Perhaps the single greatest government failure in this area is the failure to tackle the tobacco industry. Smoking related diseases are the greatest cause of premature death and serious ill health in Britain today. And today smoking is predominantly a habit of the poor. Three times as many people in unskilled occupations smoke compared with professional groups. There are particularly high rates among the unemployed and young lone parents; and most smokers start between 13 and 15 years old.
All of that is widely known. It is equally clear that conventional health education will have little impact on disadvantaged people who may see cigarettes as an important prop in difficult lives. The long term approach is of course to improve those lives. But in the short term it is disgraceful that the Government have not taken tougher action to curb smoking, and in particular have resisted demands to ban tobacco advertising. An incoming Labour Government will ban tobacco advertising as a priority in our public health policy. There will be a new Minister of public health to lead public health policy at the national level and to co-ordinate local action as well as to encourage good practice.

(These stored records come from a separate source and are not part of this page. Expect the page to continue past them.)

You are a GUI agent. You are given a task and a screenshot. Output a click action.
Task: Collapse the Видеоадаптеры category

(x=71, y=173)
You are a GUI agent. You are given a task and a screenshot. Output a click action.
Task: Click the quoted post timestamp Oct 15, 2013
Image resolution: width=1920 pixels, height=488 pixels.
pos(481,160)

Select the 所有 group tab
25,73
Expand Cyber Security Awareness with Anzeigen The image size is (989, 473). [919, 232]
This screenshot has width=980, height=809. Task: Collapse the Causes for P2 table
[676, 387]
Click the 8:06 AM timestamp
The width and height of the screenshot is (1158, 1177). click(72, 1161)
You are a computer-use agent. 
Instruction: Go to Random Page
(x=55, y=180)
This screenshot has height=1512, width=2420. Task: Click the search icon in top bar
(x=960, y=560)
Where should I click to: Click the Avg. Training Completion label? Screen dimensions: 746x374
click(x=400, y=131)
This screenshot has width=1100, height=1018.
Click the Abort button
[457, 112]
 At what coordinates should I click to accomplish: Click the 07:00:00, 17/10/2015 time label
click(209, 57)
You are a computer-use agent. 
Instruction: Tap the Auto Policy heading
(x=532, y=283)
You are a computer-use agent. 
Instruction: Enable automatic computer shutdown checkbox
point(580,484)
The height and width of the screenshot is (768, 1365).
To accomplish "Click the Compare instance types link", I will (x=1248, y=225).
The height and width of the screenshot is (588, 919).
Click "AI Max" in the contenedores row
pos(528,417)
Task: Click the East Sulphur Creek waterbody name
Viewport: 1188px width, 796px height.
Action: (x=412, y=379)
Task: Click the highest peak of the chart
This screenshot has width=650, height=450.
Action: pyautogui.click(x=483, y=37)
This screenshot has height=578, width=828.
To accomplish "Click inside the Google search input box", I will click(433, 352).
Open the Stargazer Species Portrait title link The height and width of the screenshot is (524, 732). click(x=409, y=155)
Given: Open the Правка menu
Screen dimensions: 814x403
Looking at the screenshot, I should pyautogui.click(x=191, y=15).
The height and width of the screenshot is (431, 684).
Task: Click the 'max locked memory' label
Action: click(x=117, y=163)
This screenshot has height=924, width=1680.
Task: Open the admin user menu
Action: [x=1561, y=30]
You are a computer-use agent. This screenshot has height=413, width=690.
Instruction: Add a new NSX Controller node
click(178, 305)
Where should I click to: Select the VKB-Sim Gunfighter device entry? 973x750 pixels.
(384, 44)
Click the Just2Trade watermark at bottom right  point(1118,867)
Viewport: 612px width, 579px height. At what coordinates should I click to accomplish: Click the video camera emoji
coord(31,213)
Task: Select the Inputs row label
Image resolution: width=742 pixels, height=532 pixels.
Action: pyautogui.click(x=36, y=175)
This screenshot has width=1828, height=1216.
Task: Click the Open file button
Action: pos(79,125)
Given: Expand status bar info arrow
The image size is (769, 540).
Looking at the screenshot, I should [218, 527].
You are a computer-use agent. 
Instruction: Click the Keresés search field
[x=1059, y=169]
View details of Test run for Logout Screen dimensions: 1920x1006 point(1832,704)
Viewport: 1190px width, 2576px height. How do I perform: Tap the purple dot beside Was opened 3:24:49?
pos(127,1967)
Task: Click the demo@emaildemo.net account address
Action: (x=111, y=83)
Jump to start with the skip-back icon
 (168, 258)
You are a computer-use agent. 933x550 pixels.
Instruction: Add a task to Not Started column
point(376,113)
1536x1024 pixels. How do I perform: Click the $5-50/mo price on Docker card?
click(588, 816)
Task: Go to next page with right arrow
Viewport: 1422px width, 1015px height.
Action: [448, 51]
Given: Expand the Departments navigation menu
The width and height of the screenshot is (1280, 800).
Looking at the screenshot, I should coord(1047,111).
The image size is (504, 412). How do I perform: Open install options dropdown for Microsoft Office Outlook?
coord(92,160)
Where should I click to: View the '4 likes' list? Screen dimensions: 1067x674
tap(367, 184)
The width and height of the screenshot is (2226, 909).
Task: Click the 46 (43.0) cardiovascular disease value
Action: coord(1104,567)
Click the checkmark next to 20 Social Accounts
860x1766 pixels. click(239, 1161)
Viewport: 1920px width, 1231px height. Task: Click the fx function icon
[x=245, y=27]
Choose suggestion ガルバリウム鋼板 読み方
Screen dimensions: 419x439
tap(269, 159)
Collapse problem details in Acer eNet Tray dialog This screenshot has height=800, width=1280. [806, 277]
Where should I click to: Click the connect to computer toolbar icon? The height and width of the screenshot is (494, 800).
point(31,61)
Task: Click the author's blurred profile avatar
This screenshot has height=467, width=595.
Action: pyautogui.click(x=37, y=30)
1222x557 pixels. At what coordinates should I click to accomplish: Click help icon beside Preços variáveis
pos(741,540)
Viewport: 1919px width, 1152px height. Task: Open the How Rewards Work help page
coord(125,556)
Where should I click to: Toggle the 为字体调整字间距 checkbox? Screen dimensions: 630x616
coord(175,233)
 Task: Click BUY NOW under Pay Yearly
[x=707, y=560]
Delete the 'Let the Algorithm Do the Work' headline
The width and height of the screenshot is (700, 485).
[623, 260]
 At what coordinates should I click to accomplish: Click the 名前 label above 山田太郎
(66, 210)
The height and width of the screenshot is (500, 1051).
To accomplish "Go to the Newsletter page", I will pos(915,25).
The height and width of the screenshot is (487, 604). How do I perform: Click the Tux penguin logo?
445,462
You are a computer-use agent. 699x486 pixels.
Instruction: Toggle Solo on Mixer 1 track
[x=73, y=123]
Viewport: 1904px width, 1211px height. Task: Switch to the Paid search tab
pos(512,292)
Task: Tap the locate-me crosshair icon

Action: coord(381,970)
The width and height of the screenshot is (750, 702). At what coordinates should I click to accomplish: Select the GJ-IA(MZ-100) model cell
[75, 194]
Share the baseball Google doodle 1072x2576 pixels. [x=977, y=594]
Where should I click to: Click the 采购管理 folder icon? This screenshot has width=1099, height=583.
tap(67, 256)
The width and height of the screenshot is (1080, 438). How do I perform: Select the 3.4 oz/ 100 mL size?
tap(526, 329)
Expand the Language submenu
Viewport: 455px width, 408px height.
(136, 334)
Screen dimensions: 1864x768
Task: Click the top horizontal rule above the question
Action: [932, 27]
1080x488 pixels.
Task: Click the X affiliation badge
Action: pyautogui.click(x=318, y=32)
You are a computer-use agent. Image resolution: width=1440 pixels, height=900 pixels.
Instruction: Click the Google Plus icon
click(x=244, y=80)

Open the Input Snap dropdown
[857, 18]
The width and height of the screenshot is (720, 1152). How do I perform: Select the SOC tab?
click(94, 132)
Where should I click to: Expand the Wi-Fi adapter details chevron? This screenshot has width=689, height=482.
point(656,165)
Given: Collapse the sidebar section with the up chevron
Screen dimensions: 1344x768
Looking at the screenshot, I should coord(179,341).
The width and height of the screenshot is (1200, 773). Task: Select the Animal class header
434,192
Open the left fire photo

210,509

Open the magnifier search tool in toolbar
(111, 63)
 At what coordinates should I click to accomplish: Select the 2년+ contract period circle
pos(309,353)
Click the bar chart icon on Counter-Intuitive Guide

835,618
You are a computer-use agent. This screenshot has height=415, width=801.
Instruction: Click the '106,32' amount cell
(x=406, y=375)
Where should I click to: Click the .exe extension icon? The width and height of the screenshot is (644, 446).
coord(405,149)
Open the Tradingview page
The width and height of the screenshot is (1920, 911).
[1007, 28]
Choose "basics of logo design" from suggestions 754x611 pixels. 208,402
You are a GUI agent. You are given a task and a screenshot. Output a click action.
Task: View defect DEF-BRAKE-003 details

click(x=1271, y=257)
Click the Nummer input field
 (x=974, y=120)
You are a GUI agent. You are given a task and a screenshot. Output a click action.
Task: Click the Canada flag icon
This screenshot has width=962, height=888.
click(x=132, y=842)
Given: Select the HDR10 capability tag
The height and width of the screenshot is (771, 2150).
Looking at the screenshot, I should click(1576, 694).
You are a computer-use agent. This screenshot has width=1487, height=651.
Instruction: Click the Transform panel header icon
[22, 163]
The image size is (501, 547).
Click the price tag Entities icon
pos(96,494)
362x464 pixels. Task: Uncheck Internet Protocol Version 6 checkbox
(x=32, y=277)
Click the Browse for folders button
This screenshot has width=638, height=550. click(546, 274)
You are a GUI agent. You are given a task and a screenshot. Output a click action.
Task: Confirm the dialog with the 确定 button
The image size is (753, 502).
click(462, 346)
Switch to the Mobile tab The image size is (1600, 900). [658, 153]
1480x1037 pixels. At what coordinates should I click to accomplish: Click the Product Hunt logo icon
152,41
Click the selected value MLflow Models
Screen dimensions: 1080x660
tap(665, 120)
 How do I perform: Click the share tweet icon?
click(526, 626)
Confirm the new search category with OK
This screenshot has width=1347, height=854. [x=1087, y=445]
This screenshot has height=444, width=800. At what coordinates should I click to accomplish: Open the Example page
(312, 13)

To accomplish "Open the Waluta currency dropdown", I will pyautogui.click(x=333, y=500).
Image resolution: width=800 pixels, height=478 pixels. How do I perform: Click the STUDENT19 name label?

We shall review and republish the Health of the Nation in 1998 to coincide with the 50th anniversary of the start of the NHS. The new Health of the Nation will be more likely to follow the Australian national health strategy which calls for action in five areas: the distribution of economic resources; education; living standards; conditions of work; and social support. That approach would reflect the determination on this side of the House to make improved health a central goal of all social policy. We shall aim to reduce poverty and inequality through the commitments to help people move from welfare to work, to end poverty pay by introducing a national minimum wage, and to improve housing conditions by the phased release of local authority capital receipts.
The ambition is to ensure that those measures individually produce improvements in the health of our poorest families and that together they create more equity--a more inclusive society. To achieve an inclusive society where everyone, not just the advantaged and affluent, has the opportunity to achieve their greatest health would indeed be a victory for social justice. I beg to move for Papers.